• PROBLEM REQUIREMENTS
Which lines of the records below contain the word "computer"? Show each one.

Stored data entries

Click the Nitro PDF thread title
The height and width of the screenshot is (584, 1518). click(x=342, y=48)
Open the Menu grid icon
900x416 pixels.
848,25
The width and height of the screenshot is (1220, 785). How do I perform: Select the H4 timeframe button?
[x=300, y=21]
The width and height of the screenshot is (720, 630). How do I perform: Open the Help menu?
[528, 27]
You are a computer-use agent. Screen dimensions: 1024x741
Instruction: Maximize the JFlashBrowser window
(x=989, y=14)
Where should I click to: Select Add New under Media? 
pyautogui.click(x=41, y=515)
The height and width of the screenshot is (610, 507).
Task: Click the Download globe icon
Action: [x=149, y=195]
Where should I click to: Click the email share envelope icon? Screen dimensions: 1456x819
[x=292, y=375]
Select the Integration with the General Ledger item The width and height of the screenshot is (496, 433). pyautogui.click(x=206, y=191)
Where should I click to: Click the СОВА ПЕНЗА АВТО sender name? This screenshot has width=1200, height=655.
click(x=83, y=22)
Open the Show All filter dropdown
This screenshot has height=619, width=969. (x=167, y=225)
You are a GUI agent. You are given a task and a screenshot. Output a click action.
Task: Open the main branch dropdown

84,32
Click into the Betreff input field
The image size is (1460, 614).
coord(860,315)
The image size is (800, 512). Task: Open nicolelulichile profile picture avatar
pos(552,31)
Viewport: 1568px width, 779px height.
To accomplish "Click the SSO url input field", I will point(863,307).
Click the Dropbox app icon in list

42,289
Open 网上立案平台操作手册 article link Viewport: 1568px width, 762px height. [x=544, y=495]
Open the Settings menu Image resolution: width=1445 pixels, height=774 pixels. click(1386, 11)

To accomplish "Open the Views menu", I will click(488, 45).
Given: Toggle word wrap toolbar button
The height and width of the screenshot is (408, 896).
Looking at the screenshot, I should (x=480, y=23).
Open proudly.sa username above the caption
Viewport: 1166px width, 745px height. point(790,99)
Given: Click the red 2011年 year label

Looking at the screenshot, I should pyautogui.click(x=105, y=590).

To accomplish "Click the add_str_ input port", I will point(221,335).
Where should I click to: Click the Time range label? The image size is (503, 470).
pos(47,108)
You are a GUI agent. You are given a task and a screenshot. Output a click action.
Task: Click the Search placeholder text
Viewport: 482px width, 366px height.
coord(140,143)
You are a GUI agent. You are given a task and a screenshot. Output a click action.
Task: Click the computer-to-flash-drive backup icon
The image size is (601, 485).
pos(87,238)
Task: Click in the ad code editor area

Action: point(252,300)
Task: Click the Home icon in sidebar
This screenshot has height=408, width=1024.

• OUTPUT
You are a computer-use agent. Screen dimensions: 1024x741
Task: Click the computer-to-flash-drive backup icon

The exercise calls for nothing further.